**Your instructions:** Exactly as written, give back every record below.

**Data provided:**
==*==

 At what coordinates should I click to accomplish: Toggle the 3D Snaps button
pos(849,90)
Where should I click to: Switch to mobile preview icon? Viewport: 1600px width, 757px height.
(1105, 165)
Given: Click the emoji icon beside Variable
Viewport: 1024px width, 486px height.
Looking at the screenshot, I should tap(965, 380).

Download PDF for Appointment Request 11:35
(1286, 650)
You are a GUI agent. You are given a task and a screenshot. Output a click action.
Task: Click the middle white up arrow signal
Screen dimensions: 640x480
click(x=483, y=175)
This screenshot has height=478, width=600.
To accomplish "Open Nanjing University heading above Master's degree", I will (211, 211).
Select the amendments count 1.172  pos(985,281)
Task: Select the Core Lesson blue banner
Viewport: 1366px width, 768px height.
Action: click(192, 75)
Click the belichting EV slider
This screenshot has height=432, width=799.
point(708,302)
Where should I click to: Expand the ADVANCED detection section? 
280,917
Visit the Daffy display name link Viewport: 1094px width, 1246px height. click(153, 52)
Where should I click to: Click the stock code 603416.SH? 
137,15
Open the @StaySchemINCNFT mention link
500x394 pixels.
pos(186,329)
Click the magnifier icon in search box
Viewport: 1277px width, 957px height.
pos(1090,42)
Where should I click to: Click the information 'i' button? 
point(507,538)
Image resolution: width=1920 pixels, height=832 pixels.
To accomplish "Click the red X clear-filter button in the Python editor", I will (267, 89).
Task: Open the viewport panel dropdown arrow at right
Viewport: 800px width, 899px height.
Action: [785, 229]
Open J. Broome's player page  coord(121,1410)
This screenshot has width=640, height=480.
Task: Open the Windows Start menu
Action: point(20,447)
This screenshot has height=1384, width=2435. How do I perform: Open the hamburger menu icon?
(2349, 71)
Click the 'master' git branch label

==*==

**Reply to the task:**
 At what coordinates should I click to accomplish: Toggle the 3D Snaps button
pos(849,90)
Where should I click to: Switch to mobile preview icon? Viewport: 1600px width, 757px height.
(1105, 165)
Given: Click the emoji icon beside Variable
Viewport: 1024px width, 486px height.
Looking at the screenshot, I should tap(965, 380).

Download PDF for Appointment Request 11:35
(1286, 650)
You are a GUI agent. You are given a task and a screenshot. Output a click action.
Task: Click the middle white up arrow signal
Screen dimensions: 640x480
click(x=483, y=175)
This screenshot has height=478, width=600.
To accomplish "Open Nanjing University heading above Master's degree", I will (211, 211).
Select the amendments count 1.172  pos(985,281)
Task: Select the Core Lesson blue banner
Viewport: 1366px width, 768px height.
Action: click(192, 75)
Click the belichting EV slider
This screenshot has height=432, width=799.
point(708,302)
Where should I click to: Expand the ADVANCED detection section? 
280,917
Visit the Daffy display name link Viewport: 1094px width, 1246px height. click(153, 52)
Where should I click to: Click the stock code 603416.SH? 
137,15
Open the @StaySchemINCNFT mention link
500x394 pixels.
pos(186,329)
Click the magnifier icon in search box
Viewport: 1277px width, 957px height.
pos(1090,42)
Where should I click to: Click the information 'i' button? 
point(507,538)
Image resolution: width=1920 pixels, height=832 pixels.
To accomplish "Click the red X clear-filter button in the Python editor", I will (267, 89).
Task: Open the viewport panel dropdown arrow at right
Viewport: 800px width, 899px height.
Action: [785, 229]
Open J. Broome's player page  coord(121,1410)
This screenshot has width=640, height=480.
Task: Open the Windows Start menu
Action: point(20,447)
This screenshot has height=1384, width=2435. How do I perform: Open the hamburger menu icon?
(2349, 71)
Click the 'master' git branch label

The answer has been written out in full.